─── Bacaan yang Diberikan

Saat kelas lima,
saya membeli DC Comics Presents jilid 57
dari rak majalah
di toko buku daerah saya,
dan komik itu mengubah hidup saya.
Kombinasi kata dan gambar menyebabkan
sesuatu terjadi di kepala saya
untuk pertama kalinya,
dan saya langsung jatuh hati pada komik.
Saya menjadi pembaca
komik yang serakah,
tapi tak pernah bawa komik ke sekolah.
Saya menyadari bahwa komik
tidak seharusnya ada di ruang kelas.
Orang tua saya bukan penggemar komik,
dan saya yakin guru-guru saya pun begitu.
Komik tidak pernah digunakan
untuk mengajar,
komik dan novel grafis tidak pernah
digunakan untuk kegiatan membaca,
dan tidak pernah dijual di pameran
buku tahunan di tempat kami.
Meski begitu, saya tetap membaca komik,
dan bahkan mulai membuat komik.
Akhirnya saya menjadi kartunis,
menulis dan menggambar komik
sebagai mata pencaharian.
Saya juga menjadi guru
di Sekolah Menengah Atas.
Saya mengajar di:
SMA Bishop O'Dowd di Oakland, California.
Saya mengajar matematika dan seni,
tapi seringnya ilmu komputer,
dan saya mengajar selama 17 tahun.
Saat masih menjadi guru baru,
saya mencoba membawa
komik ke dalam kelas.
Di hari pertama pelajaran,
saya berkata di depan para murid,
bahwa saya seorang kartunis.
Alasannya bukan karena saya hendak
mengajar menggunakan komik,
tetapi karena saya harap komik dapat
membuat mereka menganggap saya keren.
(Tertawa)
Saya keliru.
Saat itu adalah tahun 90-an,
jadi komik belum membudaya
seperti saat ini.

──────

**Tantangan**
a. Menurut bacaan tentang komik, di sekolah mana pembicara mengajar?
b. Lanjutkan bacaan tentang komik setelah kalimat terakhirnya.
Daftar yang menyusul tidak diperlukan.

─── Isi Daftar

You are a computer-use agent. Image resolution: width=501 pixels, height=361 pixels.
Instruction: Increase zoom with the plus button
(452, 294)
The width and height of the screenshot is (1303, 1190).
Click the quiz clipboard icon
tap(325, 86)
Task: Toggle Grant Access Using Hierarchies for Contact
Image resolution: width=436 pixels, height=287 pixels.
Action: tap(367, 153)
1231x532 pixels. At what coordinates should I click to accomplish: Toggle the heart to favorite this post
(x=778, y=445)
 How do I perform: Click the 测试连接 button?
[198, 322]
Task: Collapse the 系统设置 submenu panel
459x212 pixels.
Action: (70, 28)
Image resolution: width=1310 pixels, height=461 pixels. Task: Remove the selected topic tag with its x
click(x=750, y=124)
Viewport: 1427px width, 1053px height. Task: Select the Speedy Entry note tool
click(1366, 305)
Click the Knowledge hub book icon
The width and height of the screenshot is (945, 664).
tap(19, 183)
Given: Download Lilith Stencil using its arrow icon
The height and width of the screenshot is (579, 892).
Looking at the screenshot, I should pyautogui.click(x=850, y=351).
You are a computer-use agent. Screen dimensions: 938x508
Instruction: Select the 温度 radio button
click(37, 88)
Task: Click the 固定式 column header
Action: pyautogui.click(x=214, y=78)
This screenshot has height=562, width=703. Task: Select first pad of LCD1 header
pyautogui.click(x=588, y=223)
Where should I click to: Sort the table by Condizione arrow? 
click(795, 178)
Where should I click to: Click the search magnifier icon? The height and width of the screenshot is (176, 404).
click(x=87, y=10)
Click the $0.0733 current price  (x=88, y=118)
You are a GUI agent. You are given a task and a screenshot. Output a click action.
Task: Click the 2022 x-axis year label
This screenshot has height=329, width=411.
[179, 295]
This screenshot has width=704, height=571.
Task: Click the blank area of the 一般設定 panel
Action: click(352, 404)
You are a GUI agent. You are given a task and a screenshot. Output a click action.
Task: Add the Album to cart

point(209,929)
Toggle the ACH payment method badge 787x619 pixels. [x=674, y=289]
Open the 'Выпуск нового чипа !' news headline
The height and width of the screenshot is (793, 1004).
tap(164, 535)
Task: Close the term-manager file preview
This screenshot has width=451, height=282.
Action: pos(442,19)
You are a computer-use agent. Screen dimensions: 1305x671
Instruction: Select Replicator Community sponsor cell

──────

**Jawaban**
a. SMA Bishop O'Dowd di Oakland, California.

b.
Murid-murid tidak menganggap saya keren,
tapi malahan dianggap norak.
Dan lebih parahnya,
saat ada masalah di dalam kelas,
mereka akan menggunakan komik
sebagai pengalih perhatian.
Lalu mereka mengangkat
tangan dan bertanya,
"Pak Yang, menurut Bapak,
siapa yang akan menang,
Superman atau Hulk?"
(Tertawa)
Seketika itu saya sadar bahwa mengajar
dan membuat kartun harus dipisahkan.
Tampaknya insting kelas lima saya benar.
Komik tidak seharusnya ada di ruang kelas.
Tapi lagi-lagi, saya keliru.
Setelah mengajar selama beberapa tahun,
saya mengalami sendiri potensi
mendidik menggunakan komik.
Di satu semester, saya diminta
untuk menggantikan kelas Aljabar 2
untuk jangka waktu yang panjang,
saya setuju, tapi ada masalah.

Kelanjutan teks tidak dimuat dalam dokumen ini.